日本人は食を節するが、飲酒のこととなると、それほどでもない。
フランシスコ・ザビエル(16世紀)
医学的には、急性アルコール中毒は、アルコールが体内に入り意識、知覚、感情、行動などが一時的に変化した状態をさします。単なる酔いもこの中に含まれます。しかし、一般的には、体にアルコールが入り過ぎて健康問題や生命の危険を生じるようになった状態を急性アルコール中毒と呼ぶことが多いでしょう。飲酒を慢性的にやめられない病気はかつて慢性アルコール中毒と呼ばれましたが、現在はアルコール依存症と命名されています。いわゆるアル中は医学用語ではありません。食中毒やサリン中毒のように、人体が毒で病んでいるという意味で「中毒」が用いられています。アルコールも他の毒物と同様に致死量を摂取すると死亡します。
1. 疫学
大学生の急性アルコール中毒死が社会問題になっています。アルコール薬物問題全国市民協会・イッキ飲み連絡防止協議会の調べによると、1986年以来に少なくとも90人以上の若い命が急性アルコール中毒で失われています1)。
東京消防庁が発表した急性アルコール中毒の救急搬送数を表1に示します2)。平成22年は20歳代が4,392人と約半数を占めます。
表1. 急性アルコール中毒の救急搬送数2)
東京都監察医務院が急性アルコール中毒死147例の分析を行ったところ、死亡例は35歳から60歳に多く、20歳代は11例でした。若者特有の病気ではなく、様々な年代で死亡例があります3)。
2. 症状
アルコールの中毒症状は、嘔吐、脱水、歩行困難、血圧低下、呼吸数低下、低体温などです。昏睡や死に至ることがあります。吐物を喉に詰まらせ窒息死することもあります。動物実験では血中アルコール濃度が0.4%を超えると2時間以内に半数が死亡します。
3. 対応方法および治療
激しい嘔吐、呼びかけても反応が乏しい、呼吸数の減少、失禁などの症状があれば病院を受診し、処置を受ける必要があります。躊躇しないで、病院を受診することが肝要です。
体を横向きにし、頭を反らせて気道を確保し、嘔吐しても吐物が口に再び入り込まないように、口元を床側に向けます。また、体温の低下を防ぐことも重要です。

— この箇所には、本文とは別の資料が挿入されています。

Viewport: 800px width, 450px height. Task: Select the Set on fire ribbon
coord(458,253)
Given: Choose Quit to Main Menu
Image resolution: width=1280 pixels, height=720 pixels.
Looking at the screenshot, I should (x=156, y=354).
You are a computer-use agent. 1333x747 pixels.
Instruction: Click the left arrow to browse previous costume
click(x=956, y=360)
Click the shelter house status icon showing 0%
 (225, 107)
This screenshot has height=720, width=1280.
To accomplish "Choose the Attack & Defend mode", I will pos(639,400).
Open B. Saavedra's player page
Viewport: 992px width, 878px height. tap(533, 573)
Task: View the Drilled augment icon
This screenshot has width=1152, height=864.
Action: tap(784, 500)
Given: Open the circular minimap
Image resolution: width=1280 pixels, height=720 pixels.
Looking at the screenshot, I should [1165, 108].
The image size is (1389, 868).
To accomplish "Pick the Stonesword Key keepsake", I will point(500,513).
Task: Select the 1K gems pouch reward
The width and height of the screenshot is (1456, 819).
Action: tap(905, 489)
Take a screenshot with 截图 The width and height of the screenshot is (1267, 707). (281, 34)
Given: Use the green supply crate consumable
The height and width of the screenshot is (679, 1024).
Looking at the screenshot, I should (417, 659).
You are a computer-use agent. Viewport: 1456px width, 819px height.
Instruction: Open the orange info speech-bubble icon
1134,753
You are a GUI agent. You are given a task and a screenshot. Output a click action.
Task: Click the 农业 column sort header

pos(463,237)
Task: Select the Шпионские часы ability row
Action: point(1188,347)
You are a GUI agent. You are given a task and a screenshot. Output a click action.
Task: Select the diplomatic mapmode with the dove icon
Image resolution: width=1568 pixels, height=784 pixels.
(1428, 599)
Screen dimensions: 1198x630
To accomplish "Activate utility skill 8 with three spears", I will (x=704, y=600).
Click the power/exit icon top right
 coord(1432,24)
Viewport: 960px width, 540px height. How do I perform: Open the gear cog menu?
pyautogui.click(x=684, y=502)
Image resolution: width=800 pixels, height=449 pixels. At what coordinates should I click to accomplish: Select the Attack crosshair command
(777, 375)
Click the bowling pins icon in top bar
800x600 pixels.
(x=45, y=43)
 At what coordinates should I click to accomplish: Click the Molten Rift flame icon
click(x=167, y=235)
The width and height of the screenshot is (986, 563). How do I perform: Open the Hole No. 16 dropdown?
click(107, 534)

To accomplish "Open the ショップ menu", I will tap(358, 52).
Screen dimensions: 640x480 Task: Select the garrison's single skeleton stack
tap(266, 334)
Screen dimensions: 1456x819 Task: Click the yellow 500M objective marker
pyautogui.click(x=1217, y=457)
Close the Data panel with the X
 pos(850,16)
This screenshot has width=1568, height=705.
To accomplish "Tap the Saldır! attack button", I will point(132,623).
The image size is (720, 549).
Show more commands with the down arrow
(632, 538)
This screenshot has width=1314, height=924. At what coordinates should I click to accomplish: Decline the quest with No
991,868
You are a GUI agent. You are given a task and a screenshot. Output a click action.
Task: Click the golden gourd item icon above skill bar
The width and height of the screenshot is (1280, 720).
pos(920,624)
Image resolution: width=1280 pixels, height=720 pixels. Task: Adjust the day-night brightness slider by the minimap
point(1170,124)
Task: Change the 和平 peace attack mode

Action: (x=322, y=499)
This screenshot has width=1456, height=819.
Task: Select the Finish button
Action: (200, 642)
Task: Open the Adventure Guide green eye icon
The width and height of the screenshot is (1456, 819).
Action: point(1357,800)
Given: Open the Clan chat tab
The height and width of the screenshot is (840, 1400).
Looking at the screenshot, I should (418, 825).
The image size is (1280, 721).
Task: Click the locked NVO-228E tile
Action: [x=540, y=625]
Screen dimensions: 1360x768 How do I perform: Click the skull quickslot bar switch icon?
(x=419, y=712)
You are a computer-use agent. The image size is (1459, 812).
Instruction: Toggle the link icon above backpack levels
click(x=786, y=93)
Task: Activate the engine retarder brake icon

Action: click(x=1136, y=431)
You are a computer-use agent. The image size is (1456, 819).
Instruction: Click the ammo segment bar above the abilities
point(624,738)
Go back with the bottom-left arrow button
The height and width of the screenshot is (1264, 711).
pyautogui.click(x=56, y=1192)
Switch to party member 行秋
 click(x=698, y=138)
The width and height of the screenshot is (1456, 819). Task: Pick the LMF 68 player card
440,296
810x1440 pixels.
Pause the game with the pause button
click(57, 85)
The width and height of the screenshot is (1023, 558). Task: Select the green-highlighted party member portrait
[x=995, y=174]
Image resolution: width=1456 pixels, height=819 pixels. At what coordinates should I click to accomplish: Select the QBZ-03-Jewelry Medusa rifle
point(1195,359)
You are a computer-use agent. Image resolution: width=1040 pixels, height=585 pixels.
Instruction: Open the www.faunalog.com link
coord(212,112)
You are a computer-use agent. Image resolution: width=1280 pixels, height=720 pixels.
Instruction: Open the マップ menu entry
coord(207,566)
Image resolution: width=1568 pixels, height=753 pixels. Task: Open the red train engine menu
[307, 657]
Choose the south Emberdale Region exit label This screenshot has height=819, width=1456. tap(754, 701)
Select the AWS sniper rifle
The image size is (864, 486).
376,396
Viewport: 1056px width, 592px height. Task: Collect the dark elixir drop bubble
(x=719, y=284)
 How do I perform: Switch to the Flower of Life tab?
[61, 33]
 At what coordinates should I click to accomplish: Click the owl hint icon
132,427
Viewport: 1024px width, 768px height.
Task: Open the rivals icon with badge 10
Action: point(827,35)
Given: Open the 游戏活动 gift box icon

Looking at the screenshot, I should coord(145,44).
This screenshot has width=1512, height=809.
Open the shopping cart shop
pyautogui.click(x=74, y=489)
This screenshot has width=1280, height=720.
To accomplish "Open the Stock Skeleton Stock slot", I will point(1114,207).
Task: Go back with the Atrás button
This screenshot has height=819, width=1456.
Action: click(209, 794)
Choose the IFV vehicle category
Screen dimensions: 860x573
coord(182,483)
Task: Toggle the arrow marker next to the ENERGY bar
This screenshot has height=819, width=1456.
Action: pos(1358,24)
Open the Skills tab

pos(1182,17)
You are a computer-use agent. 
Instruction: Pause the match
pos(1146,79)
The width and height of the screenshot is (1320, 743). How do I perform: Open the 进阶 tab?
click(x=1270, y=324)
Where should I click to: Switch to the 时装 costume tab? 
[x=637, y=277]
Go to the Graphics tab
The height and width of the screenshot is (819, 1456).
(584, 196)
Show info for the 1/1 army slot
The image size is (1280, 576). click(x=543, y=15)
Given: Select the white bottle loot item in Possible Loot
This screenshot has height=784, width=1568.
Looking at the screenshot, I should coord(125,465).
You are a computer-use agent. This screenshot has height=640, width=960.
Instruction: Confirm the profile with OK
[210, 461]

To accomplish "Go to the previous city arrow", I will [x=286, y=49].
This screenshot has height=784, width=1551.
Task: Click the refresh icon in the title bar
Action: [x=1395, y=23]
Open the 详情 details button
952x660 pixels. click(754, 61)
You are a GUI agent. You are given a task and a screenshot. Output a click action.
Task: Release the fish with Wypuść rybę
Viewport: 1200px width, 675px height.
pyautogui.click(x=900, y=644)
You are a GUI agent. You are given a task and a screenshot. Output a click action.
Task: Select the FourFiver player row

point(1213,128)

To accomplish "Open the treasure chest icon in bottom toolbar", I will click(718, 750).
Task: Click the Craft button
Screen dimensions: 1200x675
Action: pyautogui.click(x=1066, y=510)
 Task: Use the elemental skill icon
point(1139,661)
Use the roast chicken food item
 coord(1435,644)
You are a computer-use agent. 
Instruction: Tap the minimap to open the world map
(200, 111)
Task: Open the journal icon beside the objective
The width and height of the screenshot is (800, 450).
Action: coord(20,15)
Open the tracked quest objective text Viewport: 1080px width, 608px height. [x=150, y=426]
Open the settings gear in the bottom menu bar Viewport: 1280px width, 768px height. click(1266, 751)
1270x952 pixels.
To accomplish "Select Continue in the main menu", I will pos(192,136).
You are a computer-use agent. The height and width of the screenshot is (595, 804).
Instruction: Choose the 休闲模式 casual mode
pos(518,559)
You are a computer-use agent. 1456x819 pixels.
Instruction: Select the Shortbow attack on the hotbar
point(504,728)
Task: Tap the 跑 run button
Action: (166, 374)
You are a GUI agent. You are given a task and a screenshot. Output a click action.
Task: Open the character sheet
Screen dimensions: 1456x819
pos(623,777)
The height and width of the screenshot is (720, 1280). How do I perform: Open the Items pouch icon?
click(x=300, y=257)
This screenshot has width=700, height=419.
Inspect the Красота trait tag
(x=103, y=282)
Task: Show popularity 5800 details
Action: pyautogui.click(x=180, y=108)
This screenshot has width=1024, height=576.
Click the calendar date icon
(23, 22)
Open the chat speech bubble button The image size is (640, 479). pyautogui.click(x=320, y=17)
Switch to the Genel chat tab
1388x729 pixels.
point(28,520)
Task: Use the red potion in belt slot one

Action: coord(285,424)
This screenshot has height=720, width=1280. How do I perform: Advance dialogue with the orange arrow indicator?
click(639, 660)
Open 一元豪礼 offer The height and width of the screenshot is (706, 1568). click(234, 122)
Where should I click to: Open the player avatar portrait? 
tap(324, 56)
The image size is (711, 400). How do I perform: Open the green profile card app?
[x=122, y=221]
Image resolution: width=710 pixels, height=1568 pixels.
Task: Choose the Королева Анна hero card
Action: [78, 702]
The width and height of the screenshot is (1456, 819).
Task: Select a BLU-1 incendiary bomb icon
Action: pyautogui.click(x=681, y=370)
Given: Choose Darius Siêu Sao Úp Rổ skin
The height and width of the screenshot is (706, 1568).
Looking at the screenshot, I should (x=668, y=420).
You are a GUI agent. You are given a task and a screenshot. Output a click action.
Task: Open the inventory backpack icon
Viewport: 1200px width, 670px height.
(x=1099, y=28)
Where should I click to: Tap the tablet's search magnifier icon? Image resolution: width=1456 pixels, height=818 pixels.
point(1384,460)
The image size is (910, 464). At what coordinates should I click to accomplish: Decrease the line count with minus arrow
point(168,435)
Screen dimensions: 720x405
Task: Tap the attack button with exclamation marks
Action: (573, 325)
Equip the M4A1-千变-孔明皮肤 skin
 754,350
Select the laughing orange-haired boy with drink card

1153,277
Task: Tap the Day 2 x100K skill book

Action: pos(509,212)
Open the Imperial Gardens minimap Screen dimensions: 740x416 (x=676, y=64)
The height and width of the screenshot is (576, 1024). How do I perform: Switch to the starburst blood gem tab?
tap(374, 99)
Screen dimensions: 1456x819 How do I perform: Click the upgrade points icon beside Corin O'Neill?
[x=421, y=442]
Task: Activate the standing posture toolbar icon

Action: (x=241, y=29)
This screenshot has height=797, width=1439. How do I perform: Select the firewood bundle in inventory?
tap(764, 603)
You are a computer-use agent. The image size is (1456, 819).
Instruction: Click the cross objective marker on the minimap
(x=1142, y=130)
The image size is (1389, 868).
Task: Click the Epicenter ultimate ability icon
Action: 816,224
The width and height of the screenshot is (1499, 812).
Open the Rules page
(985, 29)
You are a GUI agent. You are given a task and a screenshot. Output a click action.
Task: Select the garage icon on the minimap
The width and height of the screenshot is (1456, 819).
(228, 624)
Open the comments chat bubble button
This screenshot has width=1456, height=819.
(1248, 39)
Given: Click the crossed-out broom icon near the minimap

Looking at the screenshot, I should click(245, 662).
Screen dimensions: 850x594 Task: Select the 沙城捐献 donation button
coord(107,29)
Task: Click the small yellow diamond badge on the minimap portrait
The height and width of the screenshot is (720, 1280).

アルコールは吸収が速いため胃洗浄はほぼ無効です。アルコールに対する解毒薬はないので、体内での分解を待つしかありません。軽症の場合は12時間以内に回復しますが、重症の場合は死に至ることがあります。
4. 予防
原因物質を摂取しなければ中毒になりません。体調を崩すことが分かっていながら飲酒を強要し、急性アルコール中毒で死亡させた場合は刑法第二百五条(傷害致死罪)が適用され、3年以上の懲役が科せられます。飲酒の強要を勢い付けて急性アルコール中毒にさせた場合は刑法第二百六条(現場助勢罪)が適用されます。泥酔者を放置した場合は刑法第二百十八条(保護責任者遺棄罪)が適用されます。泥酔者を放置して死亡させた場合は刑法第二百十九条(遺棄等致死傷)が適用され、3ヶ月から15年の懲役が科せられます。
すべて国民は、飲酒を強要する等の悪習を排除し、
飲酒についての節度を保つように努めなければならない。
酒に酔って公衆に迷惑をかける行為の防止等に関する法律
参考文献
- http://www.ask.or.jp/ikkialhara_victims.html(平成24年7月)
- http://www.tfd.metro.tokyo.jp/lfe/kyuu-adv/201112/chudoku.html(平成24年7月)
- 杠岳文. 急性アルコール中毒. 河野裕明, 編. 我が国のアルコール関連問題の現状. 厚健出版, 1993.